Where the parties have reasonably agreed to include as hours worked time devoted to activities of the type described above, payments for such hours will not have the mathematical effect of increasing or decreasing the regular rate of an employee if the hours are compensated at the same rate as other working hours. The requirements of section 7(a) of the Act will be considered to be met where overtime compensation at one and one-half times such rate is paid for the hours so compensated in the workweek which are in excess of the statutory maximum.
(b) Parties have agreed not to treat time as hours worked.
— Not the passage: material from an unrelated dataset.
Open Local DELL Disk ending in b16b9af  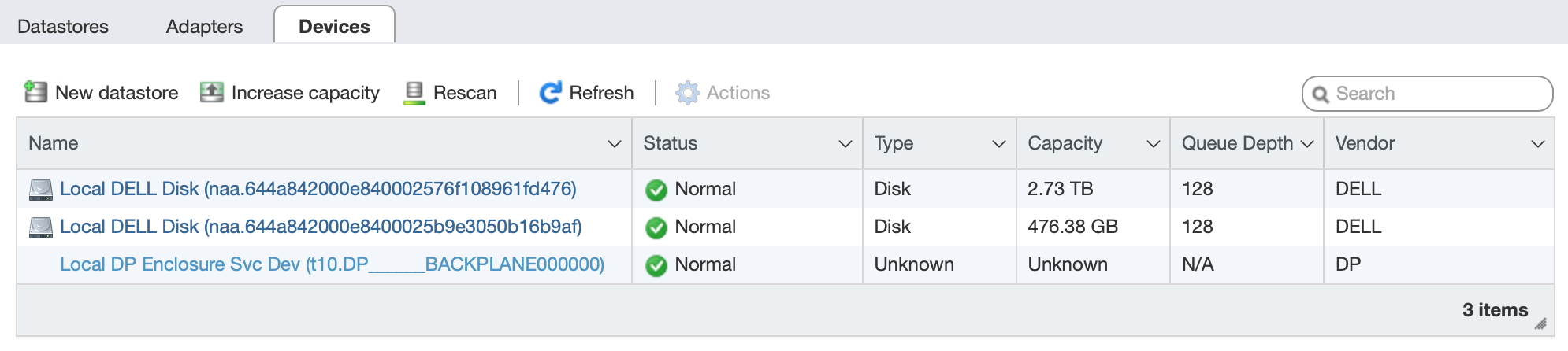321,227
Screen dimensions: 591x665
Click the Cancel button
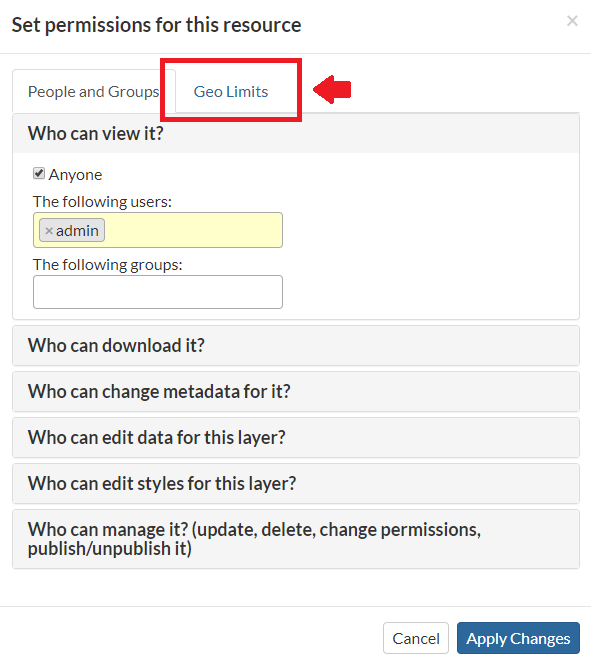tap(415, 638)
Under the principles set forth in § 778.319, where the payments are made for time spent in an activity which, if compensable under contract, custom, or practice, is required to be counted as hours worked under the Act by virtue of Section 4 of the Portal-to-Portal Act of 1947 (see parts 785 and 790 of this chapter ), no agreement by the parties to exclude such compensable time from hours worked would be valid. On the other hand, in the case of time spent in activity which would not be hours worked under the Act if not compensated and would not become hours worked under the Portal-to-Portal Act even if made compensable by contract, custom, or practice, the parties may reasonably agree that the time will not be counted as hours worked. Activities of this type include eating meals between working hours. Where it appears from all the pertinent facts that the parties have agreed to exclude such activities from hours worked, payments for such time will be regarded as qualifying for exclusion from the regular rate under the provisions of section 7(e)(2), as explained in §§ 778.216 to 778.224. The payments for such hours cannot, of course, qualify as overtime premiums creditable toward overtime compensation under section 7(h) of the Act.